begin Available records

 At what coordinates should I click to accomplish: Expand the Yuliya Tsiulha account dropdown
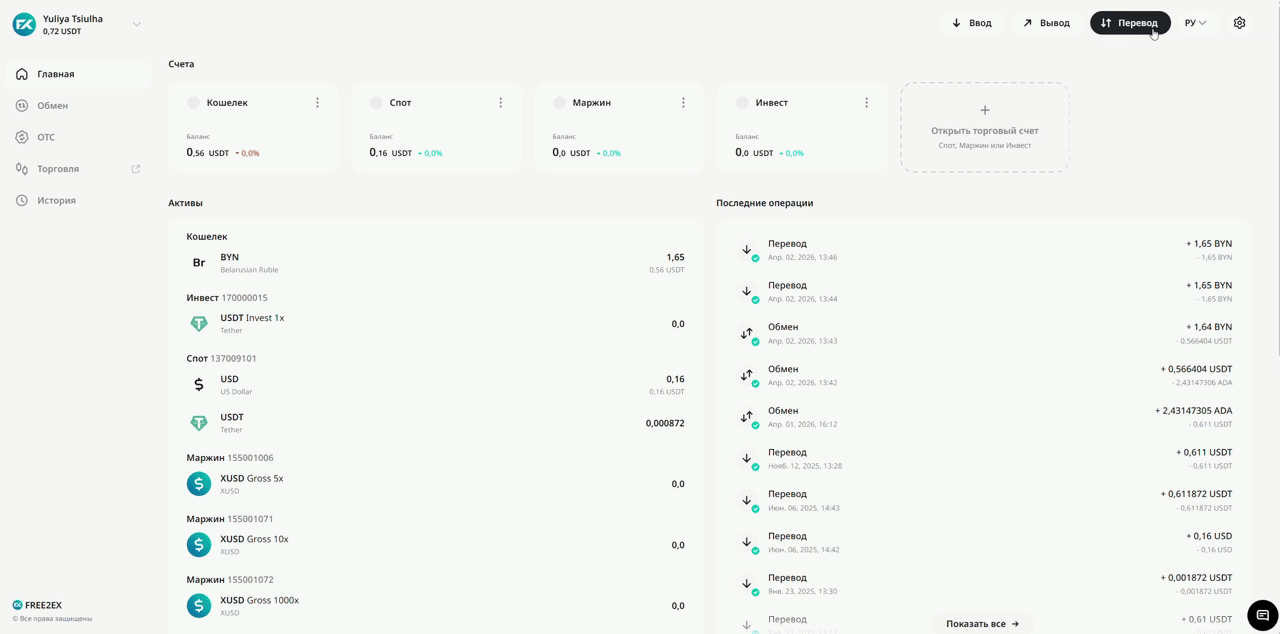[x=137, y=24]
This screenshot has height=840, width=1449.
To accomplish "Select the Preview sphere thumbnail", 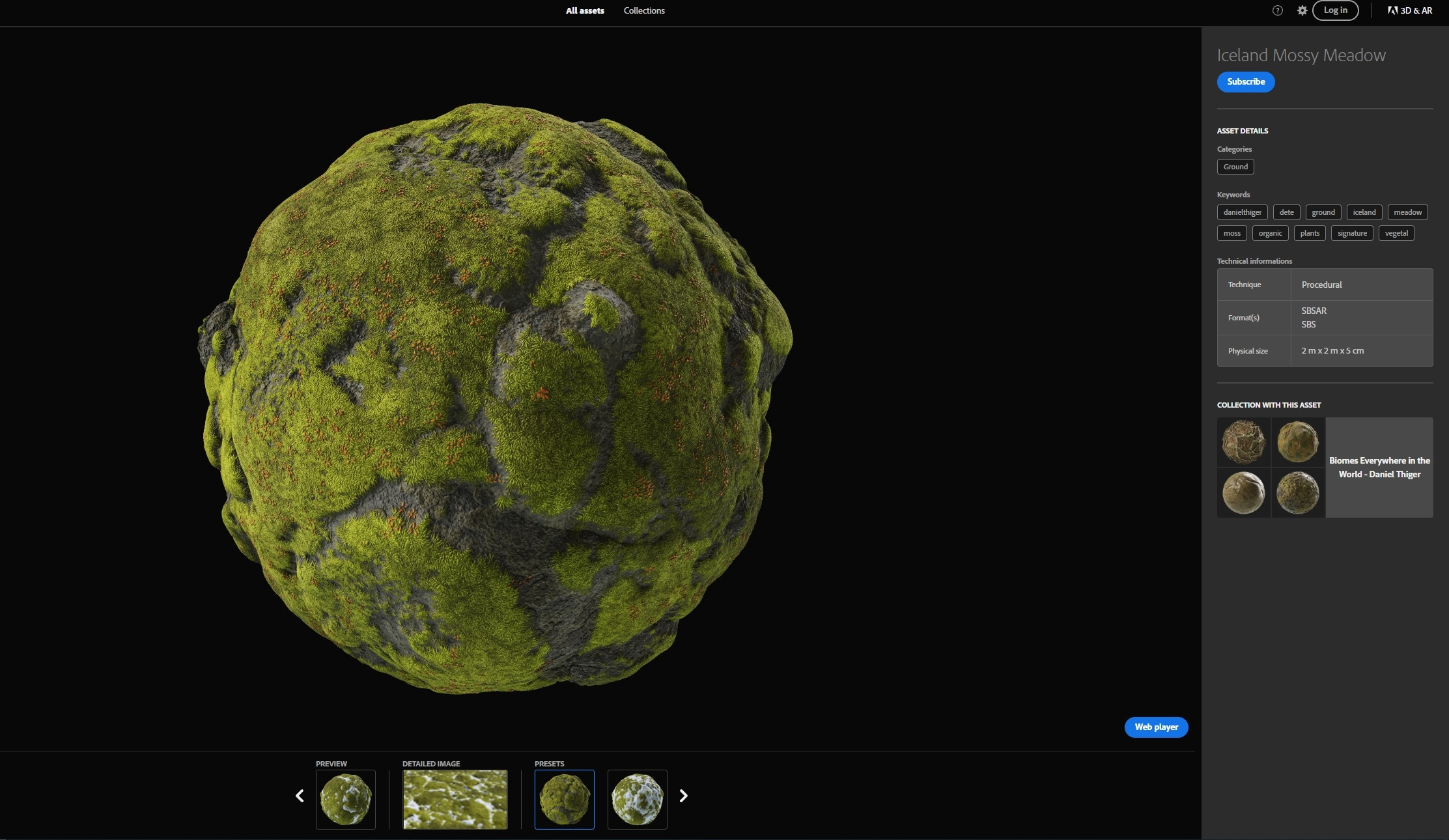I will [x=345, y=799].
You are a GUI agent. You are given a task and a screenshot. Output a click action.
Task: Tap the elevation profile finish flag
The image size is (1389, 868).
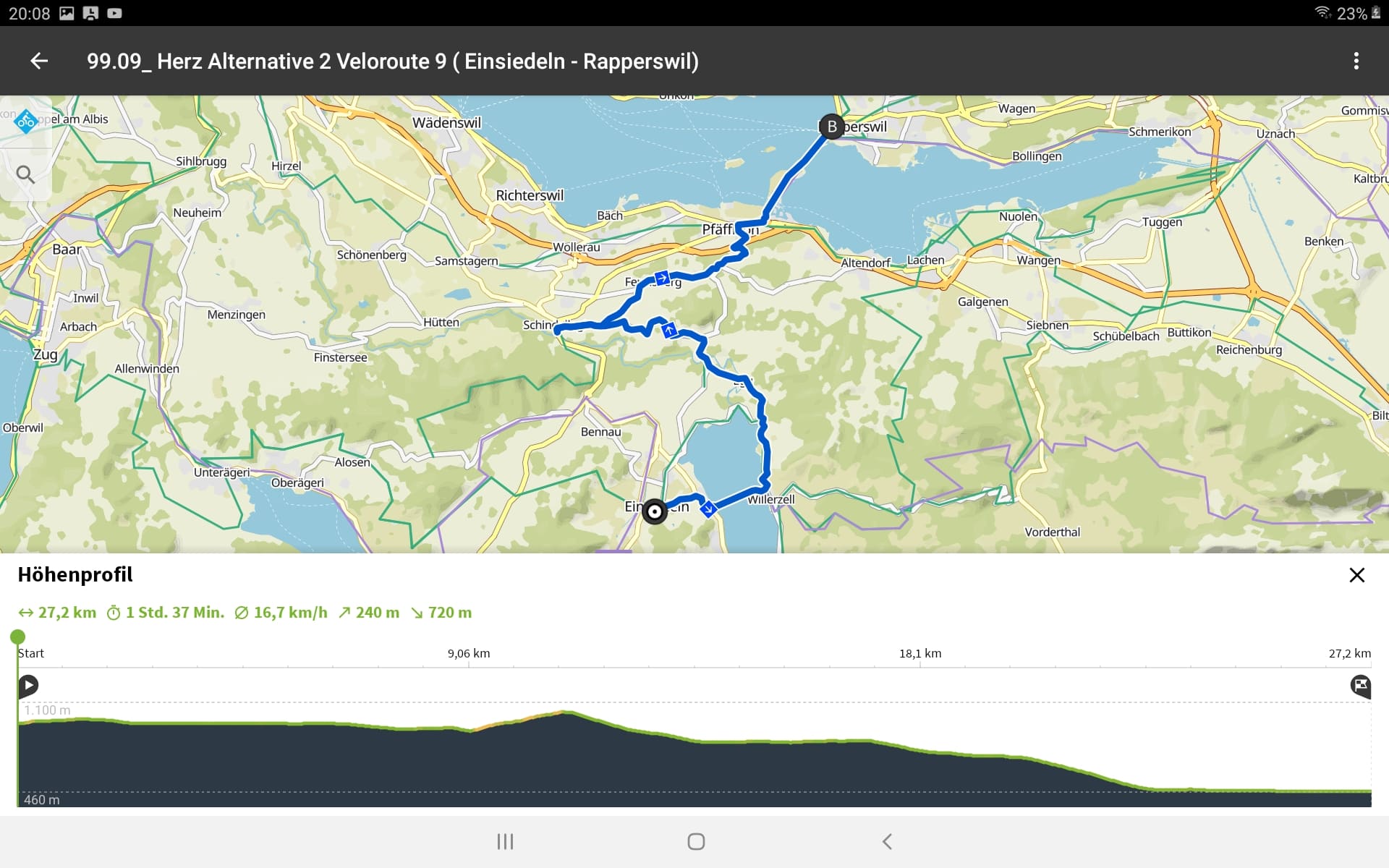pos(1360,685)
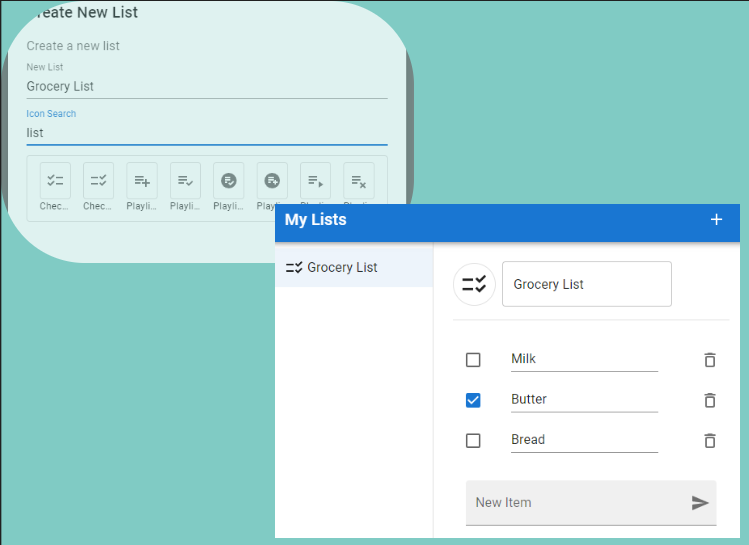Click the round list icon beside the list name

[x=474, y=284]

end Available records

**What to do**.
Revise the material from the line with "You are a GUI" through the end of the material, replacing "elevation profile" with "altitude profile" and keeping everything else unchanged. Omit the pictures from your answer.

**Exercise answer**.
You are a GUI agent. You are given a task and a screenshot. Output a click action.
Task: Tap the altitude profile finish flag
The image size is (1389, 868).
pos(1360,685)
Click the round list icon beside the list name

[x=474, y=284]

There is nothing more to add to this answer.